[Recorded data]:

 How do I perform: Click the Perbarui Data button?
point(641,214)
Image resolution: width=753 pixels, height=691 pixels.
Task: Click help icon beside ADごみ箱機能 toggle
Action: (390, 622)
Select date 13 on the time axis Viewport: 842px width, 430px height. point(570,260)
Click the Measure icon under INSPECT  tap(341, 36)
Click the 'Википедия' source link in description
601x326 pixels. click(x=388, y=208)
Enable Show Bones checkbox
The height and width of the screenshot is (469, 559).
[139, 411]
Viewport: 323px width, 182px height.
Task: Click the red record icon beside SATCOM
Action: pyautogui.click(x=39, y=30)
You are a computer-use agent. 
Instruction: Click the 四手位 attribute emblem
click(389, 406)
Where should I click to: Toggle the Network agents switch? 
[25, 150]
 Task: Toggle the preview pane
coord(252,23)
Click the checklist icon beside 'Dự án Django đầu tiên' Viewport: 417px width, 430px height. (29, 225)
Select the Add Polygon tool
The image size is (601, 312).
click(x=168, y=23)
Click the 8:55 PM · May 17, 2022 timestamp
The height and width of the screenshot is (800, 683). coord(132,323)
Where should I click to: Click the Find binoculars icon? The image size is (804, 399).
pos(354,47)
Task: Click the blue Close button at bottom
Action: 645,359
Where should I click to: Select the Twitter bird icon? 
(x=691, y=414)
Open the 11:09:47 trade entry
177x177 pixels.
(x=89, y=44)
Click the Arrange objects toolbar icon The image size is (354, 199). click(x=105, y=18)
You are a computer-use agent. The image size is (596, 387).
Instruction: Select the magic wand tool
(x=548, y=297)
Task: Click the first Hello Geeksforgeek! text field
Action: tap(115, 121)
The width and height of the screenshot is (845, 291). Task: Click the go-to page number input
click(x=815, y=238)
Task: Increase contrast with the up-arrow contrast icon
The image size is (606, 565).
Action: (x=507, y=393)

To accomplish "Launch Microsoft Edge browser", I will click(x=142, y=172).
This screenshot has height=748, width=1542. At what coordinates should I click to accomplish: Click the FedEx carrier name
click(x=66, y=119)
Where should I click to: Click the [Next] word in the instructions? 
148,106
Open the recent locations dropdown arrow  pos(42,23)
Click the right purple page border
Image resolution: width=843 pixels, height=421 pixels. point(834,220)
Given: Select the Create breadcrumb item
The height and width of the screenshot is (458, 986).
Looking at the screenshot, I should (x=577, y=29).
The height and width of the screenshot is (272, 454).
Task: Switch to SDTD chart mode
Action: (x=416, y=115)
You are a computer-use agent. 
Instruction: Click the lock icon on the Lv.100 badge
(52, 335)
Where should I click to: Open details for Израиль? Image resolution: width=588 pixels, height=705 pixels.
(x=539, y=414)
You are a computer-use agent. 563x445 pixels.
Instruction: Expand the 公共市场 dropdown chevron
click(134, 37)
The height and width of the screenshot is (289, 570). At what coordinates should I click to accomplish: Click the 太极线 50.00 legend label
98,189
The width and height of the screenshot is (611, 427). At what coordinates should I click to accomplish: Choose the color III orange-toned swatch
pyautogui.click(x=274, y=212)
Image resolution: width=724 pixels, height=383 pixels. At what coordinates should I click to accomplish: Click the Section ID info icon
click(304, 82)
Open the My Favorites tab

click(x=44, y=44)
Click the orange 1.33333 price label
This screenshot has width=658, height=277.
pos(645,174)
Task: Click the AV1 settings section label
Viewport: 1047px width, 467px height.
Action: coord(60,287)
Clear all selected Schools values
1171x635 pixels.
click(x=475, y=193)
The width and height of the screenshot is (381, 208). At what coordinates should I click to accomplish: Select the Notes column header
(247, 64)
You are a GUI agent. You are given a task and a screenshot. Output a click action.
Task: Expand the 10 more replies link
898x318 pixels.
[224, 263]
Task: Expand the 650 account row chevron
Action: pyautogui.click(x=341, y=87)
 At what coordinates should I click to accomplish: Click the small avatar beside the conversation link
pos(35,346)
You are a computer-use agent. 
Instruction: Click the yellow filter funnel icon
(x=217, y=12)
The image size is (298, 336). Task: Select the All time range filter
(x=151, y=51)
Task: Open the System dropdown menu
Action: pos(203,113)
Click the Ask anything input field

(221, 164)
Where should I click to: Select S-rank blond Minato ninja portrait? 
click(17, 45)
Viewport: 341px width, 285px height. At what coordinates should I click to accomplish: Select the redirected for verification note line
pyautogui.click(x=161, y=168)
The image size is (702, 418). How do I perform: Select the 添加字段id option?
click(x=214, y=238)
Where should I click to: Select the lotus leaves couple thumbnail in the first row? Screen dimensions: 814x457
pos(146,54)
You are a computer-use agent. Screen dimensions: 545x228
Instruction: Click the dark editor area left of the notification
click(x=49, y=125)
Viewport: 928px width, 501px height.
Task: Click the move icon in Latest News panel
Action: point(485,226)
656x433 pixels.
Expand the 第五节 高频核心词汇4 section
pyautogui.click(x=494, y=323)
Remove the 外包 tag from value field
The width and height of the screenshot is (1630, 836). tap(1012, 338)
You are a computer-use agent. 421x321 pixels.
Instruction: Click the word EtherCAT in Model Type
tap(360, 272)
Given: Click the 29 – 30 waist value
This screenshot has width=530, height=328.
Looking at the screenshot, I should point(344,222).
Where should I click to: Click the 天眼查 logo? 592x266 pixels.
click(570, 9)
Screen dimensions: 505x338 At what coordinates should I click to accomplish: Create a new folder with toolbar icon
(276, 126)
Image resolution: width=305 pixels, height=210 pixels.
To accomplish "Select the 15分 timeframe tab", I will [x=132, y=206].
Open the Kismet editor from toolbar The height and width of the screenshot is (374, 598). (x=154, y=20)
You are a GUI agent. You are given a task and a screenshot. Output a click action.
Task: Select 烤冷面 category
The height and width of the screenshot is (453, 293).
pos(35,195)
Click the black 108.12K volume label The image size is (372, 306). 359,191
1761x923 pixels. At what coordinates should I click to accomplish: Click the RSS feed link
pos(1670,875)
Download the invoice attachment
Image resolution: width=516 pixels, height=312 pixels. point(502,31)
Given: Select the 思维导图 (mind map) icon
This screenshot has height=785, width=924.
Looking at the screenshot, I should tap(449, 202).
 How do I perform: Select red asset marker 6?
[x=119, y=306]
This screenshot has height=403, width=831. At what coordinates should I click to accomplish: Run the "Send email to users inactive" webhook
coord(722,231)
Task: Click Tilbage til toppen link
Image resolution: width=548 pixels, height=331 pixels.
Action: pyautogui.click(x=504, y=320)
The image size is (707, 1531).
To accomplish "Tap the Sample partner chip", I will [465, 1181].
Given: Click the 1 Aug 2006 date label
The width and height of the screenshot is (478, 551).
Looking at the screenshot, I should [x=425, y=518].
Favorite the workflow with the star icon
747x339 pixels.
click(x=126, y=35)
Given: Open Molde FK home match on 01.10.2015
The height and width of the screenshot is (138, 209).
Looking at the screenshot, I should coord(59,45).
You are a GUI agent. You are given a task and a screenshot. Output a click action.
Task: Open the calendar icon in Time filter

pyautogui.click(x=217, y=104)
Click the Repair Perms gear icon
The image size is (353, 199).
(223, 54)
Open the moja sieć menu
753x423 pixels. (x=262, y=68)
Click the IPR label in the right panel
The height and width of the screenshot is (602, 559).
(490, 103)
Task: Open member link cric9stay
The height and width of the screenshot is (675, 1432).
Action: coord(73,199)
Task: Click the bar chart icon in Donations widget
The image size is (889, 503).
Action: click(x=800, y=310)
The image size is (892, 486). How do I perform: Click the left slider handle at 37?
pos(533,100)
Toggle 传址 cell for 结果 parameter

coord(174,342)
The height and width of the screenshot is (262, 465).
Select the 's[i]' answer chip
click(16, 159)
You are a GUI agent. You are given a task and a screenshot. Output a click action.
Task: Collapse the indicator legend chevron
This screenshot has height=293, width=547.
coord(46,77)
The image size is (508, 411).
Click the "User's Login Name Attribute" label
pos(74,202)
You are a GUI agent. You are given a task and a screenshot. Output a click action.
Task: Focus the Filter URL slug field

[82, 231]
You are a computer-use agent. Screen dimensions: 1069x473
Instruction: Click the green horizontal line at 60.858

[ACTIVITY]: What are the lines of the data above that include the string "arrow"? Copy them.

[OUTPUT BELOW]:
Task: Increase contrast with the up-arrow contrast icon
Open the recent locations dropdown arrow  pos(42,23)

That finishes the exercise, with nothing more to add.